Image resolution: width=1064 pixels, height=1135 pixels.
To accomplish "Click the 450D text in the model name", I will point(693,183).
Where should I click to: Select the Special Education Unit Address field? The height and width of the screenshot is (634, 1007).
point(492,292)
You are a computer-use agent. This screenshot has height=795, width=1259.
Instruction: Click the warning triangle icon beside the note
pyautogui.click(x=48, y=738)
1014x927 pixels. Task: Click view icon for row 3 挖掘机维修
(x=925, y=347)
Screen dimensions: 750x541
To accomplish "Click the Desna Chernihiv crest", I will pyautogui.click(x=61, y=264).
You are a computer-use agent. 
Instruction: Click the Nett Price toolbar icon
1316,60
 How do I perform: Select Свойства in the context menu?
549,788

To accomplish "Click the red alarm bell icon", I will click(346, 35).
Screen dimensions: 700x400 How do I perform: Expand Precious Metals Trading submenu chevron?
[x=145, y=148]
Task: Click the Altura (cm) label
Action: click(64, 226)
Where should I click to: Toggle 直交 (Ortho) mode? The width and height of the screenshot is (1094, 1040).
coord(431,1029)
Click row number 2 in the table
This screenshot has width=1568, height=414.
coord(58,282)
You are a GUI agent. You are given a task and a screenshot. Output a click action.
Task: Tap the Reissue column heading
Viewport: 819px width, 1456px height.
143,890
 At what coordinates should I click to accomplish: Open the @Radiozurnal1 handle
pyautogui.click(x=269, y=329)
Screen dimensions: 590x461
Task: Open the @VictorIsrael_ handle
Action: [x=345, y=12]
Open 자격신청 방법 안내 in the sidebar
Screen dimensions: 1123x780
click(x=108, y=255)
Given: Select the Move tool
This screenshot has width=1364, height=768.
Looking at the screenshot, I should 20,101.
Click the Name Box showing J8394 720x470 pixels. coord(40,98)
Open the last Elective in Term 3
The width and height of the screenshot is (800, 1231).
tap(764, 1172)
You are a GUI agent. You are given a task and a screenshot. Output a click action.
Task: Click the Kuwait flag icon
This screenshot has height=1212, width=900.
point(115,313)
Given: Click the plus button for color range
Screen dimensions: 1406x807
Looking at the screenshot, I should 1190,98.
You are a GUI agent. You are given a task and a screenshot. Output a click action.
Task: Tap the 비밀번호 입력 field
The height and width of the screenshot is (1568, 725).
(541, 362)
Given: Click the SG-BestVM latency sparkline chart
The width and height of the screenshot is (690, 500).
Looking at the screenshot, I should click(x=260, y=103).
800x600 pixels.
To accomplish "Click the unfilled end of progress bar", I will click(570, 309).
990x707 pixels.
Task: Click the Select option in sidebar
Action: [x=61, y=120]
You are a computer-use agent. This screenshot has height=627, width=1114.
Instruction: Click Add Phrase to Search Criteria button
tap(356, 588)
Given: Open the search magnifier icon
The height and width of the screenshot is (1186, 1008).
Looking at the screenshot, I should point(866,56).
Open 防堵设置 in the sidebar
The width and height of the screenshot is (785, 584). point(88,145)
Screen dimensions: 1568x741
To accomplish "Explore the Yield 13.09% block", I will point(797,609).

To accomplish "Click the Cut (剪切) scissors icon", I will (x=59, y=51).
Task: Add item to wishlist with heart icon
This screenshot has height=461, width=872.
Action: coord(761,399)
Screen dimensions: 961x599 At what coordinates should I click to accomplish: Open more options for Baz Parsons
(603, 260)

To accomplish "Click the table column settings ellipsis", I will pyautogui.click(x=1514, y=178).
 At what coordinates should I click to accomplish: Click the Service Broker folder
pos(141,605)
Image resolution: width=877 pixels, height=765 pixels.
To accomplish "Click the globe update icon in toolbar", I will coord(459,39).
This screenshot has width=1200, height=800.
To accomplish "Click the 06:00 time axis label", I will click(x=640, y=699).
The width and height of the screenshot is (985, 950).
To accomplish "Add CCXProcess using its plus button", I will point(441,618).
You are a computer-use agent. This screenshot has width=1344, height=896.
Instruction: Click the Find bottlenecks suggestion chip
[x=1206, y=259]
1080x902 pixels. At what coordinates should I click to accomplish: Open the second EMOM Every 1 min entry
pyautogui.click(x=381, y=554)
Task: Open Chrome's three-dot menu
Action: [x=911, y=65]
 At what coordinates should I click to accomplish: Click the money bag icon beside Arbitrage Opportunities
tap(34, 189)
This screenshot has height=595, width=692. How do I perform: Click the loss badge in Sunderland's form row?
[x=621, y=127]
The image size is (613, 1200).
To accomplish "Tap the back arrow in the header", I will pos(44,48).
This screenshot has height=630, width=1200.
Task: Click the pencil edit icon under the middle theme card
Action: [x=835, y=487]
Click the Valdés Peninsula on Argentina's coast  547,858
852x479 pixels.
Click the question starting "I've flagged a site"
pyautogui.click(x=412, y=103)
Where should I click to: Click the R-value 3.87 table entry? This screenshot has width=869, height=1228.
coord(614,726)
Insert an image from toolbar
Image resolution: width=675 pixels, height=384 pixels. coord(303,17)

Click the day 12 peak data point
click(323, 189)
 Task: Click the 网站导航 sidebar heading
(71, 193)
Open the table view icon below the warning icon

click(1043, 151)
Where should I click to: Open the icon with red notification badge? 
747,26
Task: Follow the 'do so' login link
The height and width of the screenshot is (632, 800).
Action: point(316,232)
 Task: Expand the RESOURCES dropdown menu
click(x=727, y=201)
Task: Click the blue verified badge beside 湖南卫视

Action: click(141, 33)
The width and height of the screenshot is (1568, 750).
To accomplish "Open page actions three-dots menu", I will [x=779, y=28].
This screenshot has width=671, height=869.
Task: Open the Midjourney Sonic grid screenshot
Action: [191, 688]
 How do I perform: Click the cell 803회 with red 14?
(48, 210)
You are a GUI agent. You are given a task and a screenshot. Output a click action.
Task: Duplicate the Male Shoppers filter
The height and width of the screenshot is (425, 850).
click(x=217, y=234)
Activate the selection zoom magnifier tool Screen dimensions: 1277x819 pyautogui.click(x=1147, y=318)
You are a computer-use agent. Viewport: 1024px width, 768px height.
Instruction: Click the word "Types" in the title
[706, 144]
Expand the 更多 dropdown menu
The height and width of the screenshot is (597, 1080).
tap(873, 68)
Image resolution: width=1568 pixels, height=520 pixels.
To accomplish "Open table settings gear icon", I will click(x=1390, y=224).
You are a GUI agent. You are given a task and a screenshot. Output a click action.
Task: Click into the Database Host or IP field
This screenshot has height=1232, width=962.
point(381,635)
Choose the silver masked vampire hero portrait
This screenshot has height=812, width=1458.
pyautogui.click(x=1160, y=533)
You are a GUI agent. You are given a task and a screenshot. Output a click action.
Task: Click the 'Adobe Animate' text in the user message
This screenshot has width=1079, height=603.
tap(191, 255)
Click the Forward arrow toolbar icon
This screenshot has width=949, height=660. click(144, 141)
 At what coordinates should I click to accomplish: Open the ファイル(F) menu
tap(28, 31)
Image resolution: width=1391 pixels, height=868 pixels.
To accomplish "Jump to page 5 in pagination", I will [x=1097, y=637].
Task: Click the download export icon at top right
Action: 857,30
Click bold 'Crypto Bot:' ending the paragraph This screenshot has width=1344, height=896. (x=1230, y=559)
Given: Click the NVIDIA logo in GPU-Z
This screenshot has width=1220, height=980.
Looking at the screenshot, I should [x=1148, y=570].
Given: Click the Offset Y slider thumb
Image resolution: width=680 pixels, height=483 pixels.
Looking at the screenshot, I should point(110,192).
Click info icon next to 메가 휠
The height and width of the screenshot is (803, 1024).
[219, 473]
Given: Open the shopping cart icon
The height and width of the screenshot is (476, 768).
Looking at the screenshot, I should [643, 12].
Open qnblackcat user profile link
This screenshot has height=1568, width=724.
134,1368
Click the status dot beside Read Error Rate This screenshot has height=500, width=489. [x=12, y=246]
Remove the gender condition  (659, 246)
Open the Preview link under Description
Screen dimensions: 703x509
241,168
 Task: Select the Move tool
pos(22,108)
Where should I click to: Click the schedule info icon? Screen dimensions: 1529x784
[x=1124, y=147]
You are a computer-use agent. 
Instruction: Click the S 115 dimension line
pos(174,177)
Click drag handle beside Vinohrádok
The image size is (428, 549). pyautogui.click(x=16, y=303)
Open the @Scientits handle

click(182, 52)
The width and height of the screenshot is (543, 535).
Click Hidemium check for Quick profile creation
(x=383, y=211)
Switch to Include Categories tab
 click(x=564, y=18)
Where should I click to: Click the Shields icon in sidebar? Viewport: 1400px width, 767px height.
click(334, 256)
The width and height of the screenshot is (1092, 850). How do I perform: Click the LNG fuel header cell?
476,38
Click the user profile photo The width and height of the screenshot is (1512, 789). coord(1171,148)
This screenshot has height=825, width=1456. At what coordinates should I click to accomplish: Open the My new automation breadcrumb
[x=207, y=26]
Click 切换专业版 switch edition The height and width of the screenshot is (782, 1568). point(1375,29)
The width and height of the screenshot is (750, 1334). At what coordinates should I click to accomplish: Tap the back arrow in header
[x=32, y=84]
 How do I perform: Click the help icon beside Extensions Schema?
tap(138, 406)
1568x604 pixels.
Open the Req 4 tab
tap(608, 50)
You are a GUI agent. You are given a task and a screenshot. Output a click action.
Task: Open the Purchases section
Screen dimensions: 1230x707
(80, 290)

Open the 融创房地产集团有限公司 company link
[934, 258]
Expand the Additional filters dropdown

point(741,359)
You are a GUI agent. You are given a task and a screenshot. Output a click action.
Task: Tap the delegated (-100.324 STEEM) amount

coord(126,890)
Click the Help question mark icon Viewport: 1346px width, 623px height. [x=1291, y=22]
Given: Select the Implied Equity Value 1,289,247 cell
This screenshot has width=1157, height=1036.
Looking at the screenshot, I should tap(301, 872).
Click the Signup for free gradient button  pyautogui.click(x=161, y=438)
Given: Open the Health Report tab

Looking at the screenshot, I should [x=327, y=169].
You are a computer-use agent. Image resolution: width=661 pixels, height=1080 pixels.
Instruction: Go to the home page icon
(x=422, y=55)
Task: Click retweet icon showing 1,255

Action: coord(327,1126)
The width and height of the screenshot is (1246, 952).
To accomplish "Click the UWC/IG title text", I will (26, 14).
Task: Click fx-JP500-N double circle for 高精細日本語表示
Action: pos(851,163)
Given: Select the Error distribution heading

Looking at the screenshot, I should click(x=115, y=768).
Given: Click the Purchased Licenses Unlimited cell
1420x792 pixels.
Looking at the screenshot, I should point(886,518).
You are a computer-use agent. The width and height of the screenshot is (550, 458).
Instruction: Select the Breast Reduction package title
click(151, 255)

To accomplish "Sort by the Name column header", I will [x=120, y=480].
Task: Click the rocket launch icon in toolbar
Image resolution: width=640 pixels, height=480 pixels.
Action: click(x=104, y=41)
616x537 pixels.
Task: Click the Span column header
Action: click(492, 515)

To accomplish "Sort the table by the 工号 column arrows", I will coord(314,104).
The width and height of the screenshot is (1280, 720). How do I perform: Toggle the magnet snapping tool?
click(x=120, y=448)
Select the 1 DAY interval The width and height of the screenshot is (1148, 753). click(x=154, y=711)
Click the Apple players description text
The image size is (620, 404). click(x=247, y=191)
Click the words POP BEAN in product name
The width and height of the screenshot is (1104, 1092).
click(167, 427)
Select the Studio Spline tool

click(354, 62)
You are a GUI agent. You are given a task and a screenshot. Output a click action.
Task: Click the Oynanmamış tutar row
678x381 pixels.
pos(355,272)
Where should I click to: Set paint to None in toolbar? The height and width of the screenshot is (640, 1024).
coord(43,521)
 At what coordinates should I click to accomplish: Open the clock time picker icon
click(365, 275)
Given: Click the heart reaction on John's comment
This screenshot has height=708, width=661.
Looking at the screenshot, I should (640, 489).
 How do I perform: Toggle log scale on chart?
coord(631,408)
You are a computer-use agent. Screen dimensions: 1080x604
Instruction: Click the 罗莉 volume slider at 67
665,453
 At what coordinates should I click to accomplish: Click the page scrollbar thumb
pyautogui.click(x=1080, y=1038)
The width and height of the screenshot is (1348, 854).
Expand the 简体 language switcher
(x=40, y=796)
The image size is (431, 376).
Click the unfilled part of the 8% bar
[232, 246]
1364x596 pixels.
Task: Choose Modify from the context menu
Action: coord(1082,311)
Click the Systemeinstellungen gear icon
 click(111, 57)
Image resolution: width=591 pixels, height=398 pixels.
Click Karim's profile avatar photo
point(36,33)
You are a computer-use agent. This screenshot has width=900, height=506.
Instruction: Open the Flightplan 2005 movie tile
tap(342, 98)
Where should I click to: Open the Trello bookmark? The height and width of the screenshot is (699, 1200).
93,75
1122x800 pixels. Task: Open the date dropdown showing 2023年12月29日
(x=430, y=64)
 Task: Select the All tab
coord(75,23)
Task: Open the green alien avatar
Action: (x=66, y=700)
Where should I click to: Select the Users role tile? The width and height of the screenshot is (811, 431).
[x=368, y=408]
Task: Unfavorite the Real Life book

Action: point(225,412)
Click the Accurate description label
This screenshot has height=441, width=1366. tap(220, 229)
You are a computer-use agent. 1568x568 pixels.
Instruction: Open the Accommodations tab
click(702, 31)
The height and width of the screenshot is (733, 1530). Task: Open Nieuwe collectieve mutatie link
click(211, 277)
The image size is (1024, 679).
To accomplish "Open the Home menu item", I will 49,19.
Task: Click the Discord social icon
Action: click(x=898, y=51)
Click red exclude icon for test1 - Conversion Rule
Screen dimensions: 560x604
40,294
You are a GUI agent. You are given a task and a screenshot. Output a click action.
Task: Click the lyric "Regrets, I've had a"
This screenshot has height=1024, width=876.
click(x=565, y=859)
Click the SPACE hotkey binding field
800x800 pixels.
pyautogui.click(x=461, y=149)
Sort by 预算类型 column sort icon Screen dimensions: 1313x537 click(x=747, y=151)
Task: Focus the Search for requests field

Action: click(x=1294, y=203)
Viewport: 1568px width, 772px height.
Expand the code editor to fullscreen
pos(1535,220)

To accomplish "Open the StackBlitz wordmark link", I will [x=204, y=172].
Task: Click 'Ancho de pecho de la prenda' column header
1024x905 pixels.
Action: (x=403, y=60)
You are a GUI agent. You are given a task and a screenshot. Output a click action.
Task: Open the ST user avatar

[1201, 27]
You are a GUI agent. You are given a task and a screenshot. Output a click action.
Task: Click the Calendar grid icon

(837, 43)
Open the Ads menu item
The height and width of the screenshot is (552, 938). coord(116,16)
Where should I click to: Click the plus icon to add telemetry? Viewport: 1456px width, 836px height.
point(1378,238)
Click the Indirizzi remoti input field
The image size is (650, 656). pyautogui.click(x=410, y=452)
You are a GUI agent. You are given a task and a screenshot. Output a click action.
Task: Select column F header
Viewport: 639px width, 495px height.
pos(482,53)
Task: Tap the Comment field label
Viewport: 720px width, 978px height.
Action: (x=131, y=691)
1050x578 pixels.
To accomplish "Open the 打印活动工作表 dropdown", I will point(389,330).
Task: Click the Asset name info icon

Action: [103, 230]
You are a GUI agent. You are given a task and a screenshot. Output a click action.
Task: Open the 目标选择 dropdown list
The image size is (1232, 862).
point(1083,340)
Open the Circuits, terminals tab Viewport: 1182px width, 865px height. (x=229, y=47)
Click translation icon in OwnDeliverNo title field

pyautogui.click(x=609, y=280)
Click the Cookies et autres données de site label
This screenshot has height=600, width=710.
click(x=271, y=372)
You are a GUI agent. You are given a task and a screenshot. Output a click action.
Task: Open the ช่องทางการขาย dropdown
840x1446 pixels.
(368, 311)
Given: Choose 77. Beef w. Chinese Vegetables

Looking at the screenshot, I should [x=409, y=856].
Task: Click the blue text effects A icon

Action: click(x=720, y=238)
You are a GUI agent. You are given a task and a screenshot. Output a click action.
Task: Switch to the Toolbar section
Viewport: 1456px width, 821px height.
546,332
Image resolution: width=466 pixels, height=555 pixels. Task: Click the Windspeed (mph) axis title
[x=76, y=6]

----

- [To do]
Number of lines in the listing above that include "settings": state it and nothing else.

- [Output]
2